In 1998 the euthanasia debate intensified in Spain due to the case of Ramón Sampedro, the quadriplegic Galician who wanted to die but could not do it because only his head had life. Helping him to die was and is a crime. Since then, the debate is not so much social as political. The data from the Center for Sociological Research shows that most Spaniards are in favor of euthanasia, as well as assisted suicide and palliative care, which are already widespread. But the law of dignified death has been stuck in Congress and certain political tricks irritate the relatives who see how theirs are extinguished between terrible sufferings or survive without wanting to fight for a dignified end.
The Galician whose story immortalized the filmmaker Alejandro Amenábar with an Oscar, died at age 55, a quadriplegic since he was 26. He was the first Spaniard to go to court to claim his right to a dignified death, but he was not successful. He made the decision on his own. "I know I can do it and I'll do it in a few months." Ramona Maneiro was the woman who helped him take the glass to her mouth and confessed years later when the crime had already been prescribed.
The woman ended her suffering with the help of two volunteers from the Right to Dignify Dignity association. He was 69 years old and Amyotrophic Lateral Sclerosis, paralyzing and fatal. Madeleine fled as a child of the Nazi persecution, survived the horrible death of her second husband and the abuse of the first. But he glimpsed that the disease would rob him of the dignity that always accompanied him.
"I live in a prison that narrows," said this 34-year-old man, born in Teruel, affected by ELA. A friend had built him a kind of gadgetopipa so he could smoke without using his hands. "I can not even pass the sheets." "When you can not take care of yourself, it's not a dignified life," he said.
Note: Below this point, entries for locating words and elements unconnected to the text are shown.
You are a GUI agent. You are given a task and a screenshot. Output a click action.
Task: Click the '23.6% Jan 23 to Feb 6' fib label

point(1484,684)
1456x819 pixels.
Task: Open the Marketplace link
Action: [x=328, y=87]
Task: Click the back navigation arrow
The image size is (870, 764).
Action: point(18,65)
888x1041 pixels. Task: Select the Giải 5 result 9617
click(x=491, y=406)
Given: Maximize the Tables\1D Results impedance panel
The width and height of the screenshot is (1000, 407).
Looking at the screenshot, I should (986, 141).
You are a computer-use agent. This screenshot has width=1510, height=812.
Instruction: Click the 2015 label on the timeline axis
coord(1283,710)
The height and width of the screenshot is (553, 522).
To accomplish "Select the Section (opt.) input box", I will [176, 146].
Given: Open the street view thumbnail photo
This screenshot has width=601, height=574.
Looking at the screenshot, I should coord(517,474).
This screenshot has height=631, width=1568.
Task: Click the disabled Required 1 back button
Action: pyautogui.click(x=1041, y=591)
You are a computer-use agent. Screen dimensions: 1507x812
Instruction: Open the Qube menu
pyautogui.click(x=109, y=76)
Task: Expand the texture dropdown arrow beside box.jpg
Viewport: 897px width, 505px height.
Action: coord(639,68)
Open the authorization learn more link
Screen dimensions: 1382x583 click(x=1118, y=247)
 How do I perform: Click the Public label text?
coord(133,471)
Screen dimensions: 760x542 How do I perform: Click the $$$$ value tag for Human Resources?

A clandestine terminal sedation ended his life, after several attempts to help him in the hospital. "I want to claim legal euthanasia, or at least decriminalize assisted suicide," he said then. "It's not about dying with dignity. It's about living with dignity until the end. "
This 51-year-old woman who suffered from progressive muscular dystrophy had her desire to have her ventilator removed, and she died in a public hospital after a long struggle so that she would not be kept alive artificially. It had to be transferred hours earlier to that hospital, the San Juan de Dios in Granada because in the previous one, Catholic, he did not consent. He had muscular dystrophy since he was 11 years old and had been bedridden for two decades. It was not necessary to practice euthanasia, only to stop the therapeutic effort. Your case opened legal changes in this regard.
He was 63 years old and he fought against the system to die, but he did not get it legally and had to ask for help. He finished as he had foreseen, after drinking a wine and saying goodbye to his people. It was a whirlwind that loved life, so he decided that the time had come to say goodbye. Professor of German Philology at the Complutense University of Madrid, José Luis had seen how, in the last year, he had to park his life. "As Cortázar said, 'there is nothing left to do, the match goes out'. Well, the match is already burning my fingers. "
He was only 12 years old, but due to his degenerative illness had to feed through a probe, which caused him a terrible suffering, as reported by his parents on several occasions. The girl received, under judicial supervision, the palliative sedation admitted by the Galician law for the terminally ill, but to achieve this her family had to go to a court. Andrea's parents thanked the support received in a statement. "She has gone peacefully and calmly, without suffering, as we all wanted and as she would have wanted." They had asked for the cessation of the medical practice that kept her alive, what is called therapeutic effort, and she died sedated.
I had everything planned and planned. He took his own life when he was alone so as not to give more sorrow to the relatives. He was 58 years old and showed his ID, his medical history, his will, a letter to the judge, a paper in which he donates his brain and a sheet that says only: "No resuscitation." Another case of ELA and the preparation of his death before the hands lose utility and you have to ask for the help of a friend with the risk that implies. He even rehabilitated the bathroom or other facilities. "Total, it was going to be a few months and I had to spend money that is left for my family," he explained to this newspaper. That is why he did not go to Switzerland, where assisted suicide is not penalized. "They were 12,000 euros."
He wanted to die, but he could barely utter those words because of the deterioration caused by the disease, already fatally paralyzed by the ELA at 67 years of age. "Because I do not want to suffer", translated through a device. "Living like that is not living." He died weeks later in a hospital when his situation worsened, without fulfilling his desire to be euthanized. The bill that seeks to decriminalize euthanasia was stuck in Congress. "She died without suffering, but they did not help her, she wanted to leave long before," said the husband.
He was born in 1973 and always had a cheerful, full life, next to his family, until Alzheimer's reached him and made them promise everyone that they would help him die when he did not recognize them. They did so, until the end. They fought in the Administrations, but the laws have not allowed it. The woman died without them being able to keep the promise. He wrote a document with your anticipated wills in which he claimed help to die. There was no way. "We're sad but happy at the same time, it's hard to say but it's a day to celebrate," explained one of his sons. "Their wishes have been fulfilled, after a long year of suffering, but at last they have been fulfilled."